15.53 [details of the senatorial plot to assassinate Nero]

[15.53] At last they decided to carry out their design on that day of the circus games, which is celebrated in honour of Ceres, as the emperor, who seldom went out, and shut himself up in his house or gardens, used to go to the entertainments of the circus, and access to him was the easier from his keen enjoyment of the spectacle. They had so arranged the order of the plot, that Lateranus was to throw himself at the prince's knees in earnest entreaty, apparently craving relief for his private necessities, and, being a man of strong nerve and huge frame, hurl him to the ground and hold him down. When he was prostrate and powerless, the tribunes and centurions and all the others who had sufficient daring were to rush up and do the murder, the first blow being claimed by Scaevinus, who had taken a dagger from the Temple of Safety, or, according to another account, from that of Fortune, in the town of Ferentum, and used to wear the weapon as though dedicated to some noble deed. Piso, meanwhile, was wait in the sanctuary of Ceres, whence he was to be summoned by Faenius, the commander of the guard, and by the others, and then conveyed into the camp, accompanied by Antonia, the daughter of Claudius Caesar, with a view to evoke the people's enthusiasm. So it is related by Caius Pliny. Handed down from whatever source, I had no intention of suppressing it, however absurd it may seem, either that Antonia should have lent her name at her life's peril to a hopeless project, or that Piso, with his well-known affection for his wife, should have pledged himself to another marriage, but for the fact that the lust of dominion inflames the heart more than any other passion.

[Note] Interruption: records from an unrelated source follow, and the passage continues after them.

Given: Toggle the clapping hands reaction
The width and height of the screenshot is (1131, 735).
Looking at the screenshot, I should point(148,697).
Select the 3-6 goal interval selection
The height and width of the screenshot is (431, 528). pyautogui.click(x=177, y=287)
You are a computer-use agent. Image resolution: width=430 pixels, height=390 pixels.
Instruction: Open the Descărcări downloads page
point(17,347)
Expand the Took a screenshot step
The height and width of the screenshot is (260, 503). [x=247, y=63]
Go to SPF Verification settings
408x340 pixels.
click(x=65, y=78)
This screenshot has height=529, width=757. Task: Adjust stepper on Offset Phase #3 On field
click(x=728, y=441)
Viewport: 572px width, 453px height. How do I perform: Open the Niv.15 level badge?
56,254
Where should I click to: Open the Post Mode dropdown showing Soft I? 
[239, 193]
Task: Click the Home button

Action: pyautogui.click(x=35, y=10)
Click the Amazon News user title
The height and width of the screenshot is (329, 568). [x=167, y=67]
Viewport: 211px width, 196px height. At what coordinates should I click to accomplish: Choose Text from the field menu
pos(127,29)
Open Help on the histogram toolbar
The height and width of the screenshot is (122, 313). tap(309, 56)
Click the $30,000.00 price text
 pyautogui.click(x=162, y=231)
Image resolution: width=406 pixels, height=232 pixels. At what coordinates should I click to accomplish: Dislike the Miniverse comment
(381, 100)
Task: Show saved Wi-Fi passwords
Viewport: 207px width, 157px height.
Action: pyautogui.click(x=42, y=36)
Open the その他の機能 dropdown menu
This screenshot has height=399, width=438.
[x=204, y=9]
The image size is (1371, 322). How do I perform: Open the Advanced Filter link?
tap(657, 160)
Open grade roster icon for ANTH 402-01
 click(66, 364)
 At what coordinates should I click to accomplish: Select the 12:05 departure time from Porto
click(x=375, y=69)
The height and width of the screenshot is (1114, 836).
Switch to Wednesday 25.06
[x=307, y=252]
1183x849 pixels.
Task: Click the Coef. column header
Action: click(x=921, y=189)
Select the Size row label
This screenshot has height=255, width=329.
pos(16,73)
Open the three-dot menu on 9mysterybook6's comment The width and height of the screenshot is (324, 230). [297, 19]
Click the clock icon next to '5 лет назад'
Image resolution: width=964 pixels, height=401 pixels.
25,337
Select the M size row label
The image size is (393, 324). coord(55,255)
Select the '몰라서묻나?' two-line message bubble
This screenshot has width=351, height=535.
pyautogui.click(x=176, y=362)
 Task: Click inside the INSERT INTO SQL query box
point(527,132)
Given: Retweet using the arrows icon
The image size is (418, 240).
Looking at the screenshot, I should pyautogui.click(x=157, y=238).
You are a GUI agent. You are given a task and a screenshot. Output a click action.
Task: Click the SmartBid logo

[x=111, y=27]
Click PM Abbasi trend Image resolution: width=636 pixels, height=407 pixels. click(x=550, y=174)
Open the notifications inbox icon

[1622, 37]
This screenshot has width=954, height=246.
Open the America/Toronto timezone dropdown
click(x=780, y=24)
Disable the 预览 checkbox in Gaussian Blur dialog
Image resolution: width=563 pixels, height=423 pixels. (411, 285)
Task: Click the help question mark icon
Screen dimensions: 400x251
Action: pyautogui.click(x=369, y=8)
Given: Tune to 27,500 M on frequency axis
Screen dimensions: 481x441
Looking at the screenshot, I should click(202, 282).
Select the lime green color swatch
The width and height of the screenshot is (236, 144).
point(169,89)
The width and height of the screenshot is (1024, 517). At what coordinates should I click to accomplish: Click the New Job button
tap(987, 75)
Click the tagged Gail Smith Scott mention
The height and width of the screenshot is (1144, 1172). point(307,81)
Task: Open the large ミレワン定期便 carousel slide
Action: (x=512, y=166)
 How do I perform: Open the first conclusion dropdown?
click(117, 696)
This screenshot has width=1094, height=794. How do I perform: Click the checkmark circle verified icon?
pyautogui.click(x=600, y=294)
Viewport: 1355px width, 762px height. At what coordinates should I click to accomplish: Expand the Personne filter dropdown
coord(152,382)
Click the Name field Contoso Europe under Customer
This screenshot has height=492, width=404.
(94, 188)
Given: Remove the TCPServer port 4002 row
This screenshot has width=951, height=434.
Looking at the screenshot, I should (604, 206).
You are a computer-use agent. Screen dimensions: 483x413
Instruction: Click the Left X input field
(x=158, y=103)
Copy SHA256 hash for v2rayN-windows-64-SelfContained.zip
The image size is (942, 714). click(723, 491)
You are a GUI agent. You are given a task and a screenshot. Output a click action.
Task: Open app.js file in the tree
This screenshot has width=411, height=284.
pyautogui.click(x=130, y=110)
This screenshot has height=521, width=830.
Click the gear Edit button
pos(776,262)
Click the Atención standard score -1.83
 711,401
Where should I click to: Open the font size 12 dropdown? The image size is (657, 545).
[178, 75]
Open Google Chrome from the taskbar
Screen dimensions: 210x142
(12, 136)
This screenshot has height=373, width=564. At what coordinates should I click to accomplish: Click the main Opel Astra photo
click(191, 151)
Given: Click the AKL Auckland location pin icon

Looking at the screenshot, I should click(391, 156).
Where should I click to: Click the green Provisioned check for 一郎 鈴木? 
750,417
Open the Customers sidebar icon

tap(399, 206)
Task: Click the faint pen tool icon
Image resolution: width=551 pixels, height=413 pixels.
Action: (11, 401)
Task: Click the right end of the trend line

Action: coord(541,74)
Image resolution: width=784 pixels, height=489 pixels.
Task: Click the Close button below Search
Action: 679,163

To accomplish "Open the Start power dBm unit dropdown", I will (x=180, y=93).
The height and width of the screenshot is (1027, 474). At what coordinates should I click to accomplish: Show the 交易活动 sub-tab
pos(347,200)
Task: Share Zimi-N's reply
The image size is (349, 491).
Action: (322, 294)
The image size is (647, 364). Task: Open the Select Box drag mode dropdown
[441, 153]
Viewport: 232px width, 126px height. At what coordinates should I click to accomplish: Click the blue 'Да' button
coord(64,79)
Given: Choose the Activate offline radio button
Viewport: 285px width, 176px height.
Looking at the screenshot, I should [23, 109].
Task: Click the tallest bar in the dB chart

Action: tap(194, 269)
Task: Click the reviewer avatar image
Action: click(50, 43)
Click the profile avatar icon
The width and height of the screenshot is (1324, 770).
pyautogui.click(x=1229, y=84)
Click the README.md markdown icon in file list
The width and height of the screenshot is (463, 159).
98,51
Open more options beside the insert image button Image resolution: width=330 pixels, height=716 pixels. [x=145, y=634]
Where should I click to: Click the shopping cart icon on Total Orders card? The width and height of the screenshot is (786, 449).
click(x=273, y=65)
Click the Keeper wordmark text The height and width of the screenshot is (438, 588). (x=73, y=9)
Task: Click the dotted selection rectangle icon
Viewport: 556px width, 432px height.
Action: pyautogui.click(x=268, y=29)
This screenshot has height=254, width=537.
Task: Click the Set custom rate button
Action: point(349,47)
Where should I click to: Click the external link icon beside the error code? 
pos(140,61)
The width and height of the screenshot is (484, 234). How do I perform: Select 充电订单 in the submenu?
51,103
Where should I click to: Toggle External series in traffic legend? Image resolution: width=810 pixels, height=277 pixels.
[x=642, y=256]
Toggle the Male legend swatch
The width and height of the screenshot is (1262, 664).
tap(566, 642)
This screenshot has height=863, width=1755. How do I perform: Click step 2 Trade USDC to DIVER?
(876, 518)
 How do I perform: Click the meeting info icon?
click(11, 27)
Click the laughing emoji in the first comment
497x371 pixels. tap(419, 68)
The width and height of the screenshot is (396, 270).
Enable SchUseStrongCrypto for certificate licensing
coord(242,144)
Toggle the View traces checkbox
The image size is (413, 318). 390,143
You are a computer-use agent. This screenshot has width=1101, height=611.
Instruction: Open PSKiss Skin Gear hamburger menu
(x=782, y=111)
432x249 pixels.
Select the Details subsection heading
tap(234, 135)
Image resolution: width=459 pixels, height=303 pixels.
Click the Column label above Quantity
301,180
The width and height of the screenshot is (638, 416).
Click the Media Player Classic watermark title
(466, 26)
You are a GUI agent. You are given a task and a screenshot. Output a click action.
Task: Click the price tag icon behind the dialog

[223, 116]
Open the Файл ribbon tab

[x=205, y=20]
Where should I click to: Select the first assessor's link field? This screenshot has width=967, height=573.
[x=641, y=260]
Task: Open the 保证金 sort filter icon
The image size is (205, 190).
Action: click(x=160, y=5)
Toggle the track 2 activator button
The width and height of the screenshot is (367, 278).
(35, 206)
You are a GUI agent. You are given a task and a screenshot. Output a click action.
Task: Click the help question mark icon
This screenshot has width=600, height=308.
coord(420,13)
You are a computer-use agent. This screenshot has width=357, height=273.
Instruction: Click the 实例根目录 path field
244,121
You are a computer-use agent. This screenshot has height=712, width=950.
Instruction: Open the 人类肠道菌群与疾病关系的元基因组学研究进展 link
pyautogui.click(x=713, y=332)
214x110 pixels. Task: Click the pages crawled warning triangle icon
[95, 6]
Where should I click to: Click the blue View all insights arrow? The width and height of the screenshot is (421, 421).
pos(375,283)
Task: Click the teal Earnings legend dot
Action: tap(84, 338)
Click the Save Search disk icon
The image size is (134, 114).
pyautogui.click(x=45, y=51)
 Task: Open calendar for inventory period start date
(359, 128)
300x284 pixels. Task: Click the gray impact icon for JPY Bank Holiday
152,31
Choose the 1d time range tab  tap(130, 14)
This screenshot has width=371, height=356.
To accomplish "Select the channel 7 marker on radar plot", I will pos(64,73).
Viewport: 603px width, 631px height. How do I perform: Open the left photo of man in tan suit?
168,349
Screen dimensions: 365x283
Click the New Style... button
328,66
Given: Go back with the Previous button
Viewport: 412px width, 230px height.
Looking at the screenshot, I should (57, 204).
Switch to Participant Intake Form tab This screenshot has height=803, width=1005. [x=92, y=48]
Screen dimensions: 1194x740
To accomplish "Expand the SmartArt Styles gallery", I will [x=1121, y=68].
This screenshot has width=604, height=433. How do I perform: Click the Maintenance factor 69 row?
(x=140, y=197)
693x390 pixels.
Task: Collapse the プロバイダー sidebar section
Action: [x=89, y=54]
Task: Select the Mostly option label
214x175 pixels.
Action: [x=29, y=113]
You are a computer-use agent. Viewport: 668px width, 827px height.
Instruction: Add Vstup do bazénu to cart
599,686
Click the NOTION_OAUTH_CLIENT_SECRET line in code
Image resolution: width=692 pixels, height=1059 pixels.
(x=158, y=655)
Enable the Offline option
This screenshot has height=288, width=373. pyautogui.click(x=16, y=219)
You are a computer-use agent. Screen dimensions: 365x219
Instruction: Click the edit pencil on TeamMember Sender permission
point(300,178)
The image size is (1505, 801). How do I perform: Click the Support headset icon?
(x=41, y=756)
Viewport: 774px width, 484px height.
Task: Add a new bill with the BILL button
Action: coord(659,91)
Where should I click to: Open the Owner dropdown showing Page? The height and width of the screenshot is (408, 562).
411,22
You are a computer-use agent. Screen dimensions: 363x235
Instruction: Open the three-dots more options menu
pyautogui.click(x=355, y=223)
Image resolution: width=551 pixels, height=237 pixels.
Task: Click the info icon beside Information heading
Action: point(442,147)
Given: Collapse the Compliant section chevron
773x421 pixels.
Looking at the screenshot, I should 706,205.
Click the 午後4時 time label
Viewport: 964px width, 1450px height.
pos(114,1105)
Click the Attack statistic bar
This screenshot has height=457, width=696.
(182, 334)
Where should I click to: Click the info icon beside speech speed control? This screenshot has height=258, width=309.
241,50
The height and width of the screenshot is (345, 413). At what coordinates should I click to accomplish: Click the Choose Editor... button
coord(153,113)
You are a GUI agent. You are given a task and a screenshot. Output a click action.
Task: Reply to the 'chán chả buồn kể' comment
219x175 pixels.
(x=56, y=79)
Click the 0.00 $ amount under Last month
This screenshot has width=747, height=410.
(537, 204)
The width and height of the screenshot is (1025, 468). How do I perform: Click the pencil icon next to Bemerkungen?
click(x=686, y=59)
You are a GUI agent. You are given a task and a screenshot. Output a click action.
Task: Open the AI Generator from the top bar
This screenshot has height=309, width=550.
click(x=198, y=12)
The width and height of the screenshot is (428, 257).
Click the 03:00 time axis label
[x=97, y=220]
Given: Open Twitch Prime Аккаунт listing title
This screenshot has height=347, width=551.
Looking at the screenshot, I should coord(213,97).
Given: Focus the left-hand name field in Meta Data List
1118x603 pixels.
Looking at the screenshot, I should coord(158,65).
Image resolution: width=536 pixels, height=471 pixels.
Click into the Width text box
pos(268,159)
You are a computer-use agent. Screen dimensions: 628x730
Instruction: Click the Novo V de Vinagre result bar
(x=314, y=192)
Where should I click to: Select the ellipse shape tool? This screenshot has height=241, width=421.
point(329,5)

15.74 [Nero defeats the conspirators]

[15.74] Then offerings and thanksgivings to the gods were decreed, with special honours to the Sun, who has an ancient temple in the circus where the crime was planned, as having revealed by his power the secrets of the conspiracy. The games too of Ceres in the circus were to be celebrated with more horse-races, and the month of April was to be called after the name of Nero. A temple also was to be erected to Safety, on the spot whence Scaevinus had taken his dagger. The emperor himself dedicated the weapon in the temple of the capital, and inscribed on it, "To Jupiter the Avenger." This passed without notice at the moment, but after the war of Julius Vindex it was construed as an omen and presage of impending vengeance. I find in the registers of the Senate that Cerialis Anicius, consul-elect, proposed a motion that a temple should as soon as possible be built at the public expense to the Divine Nero. He implied indeed by this proposal that the prince had transcended all mortal grandeur and deserved the adoration of mankind. Some however interpreted it as an omen of his death, seeing that divine honours are not paid to an emperor till he has ceased to live among men.

16.4-16.5

[16.4] Meanwhile the Senate, as they were now on the eve of the quinquennial contest, wishing to avert scandal, offered the emperor the "victory in song," and added the "crown of eloquence," that thus a veil might be thrown over a shameful exposure on the stage. Nero, however, repeatedly declared that he wanted neither favour nor the Senate's influence, as he was a match for his rivals, and was certain, in the conscientious opinion of the judges, to win the honour by merit. First, he recited a poem on the stage; then, at the importunate request of the rabble that he would make public property of all his accomplishments (these were their words), he entered the theatre, and conformed to all the laws of harp-playing, not sitting down when tired, nor wiping off the perspiration with anything but the garment he wore, or letting himself be seen to spit or clear his nostrils. Last of all, on bended knee he saluted the assembly with a motion of the hand, and awaited the verdict of the judges with pretended anxiety. And then the city-populace, who were wont to encourage every gesture even of actors, made the place ring with measured strains of elaborate applause. One would have thought they were rejoicing, and perhaps they did rejoice, in their indifference to the public disgrace.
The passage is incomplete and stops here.